Top of Extracted entries

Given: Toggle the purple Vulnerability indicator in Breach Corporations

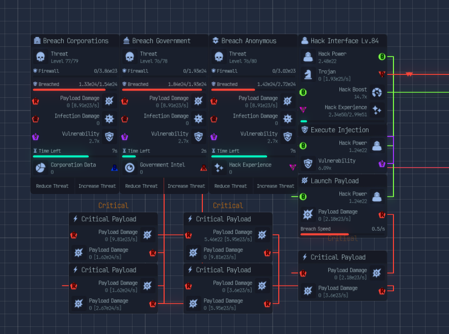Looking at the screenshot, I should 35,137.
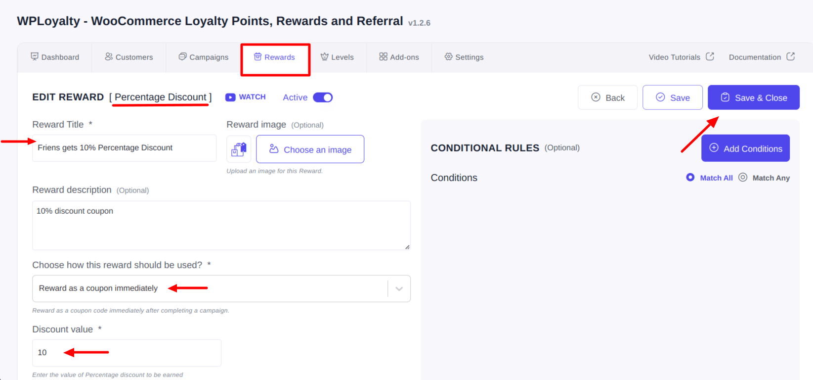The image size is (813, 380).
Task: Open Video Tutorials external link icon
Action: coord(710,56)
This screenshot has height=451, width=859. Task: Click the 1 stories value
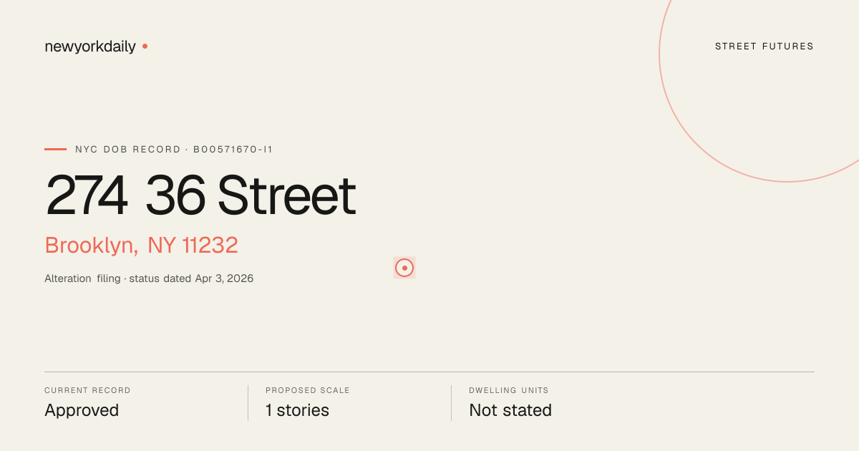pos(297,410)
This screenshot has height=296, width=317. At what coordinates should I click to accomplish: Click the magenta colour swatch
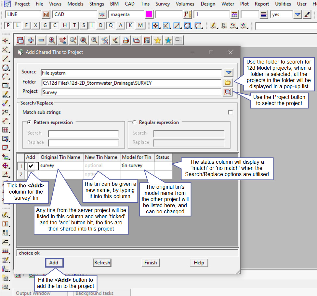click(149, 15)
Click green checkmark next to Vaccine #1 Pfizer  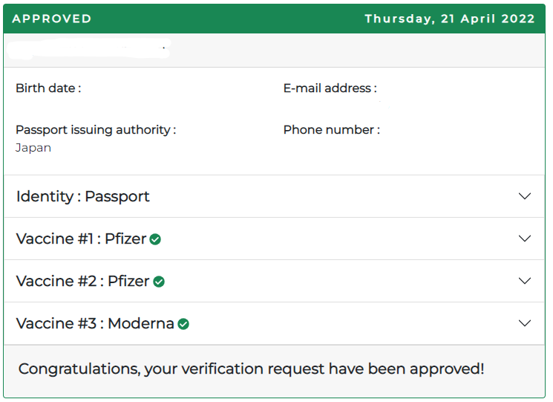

Bottom of Extracted entries

• What you have to do: Every line of the data should be copied as it stands, without the images.

• Output of the task:
Given: Toggle the purple Vulnerability indicator in Breach Corporations

Looking at the screenshot, I should 35,137.
The image size is (813, 380).
Task: Open Video Tutorials external link icon
Action: coord(710,56)
This screenshot has height=451, width=859. Task: Click the 1 stories value
pos(297,410)
This screenshot has height=296, width=317. At what coordinates should I click to accomplish: Click the magenta colour swatch
click(149, 15)
Click green checkmark next to Vaccine #1 Pfizer  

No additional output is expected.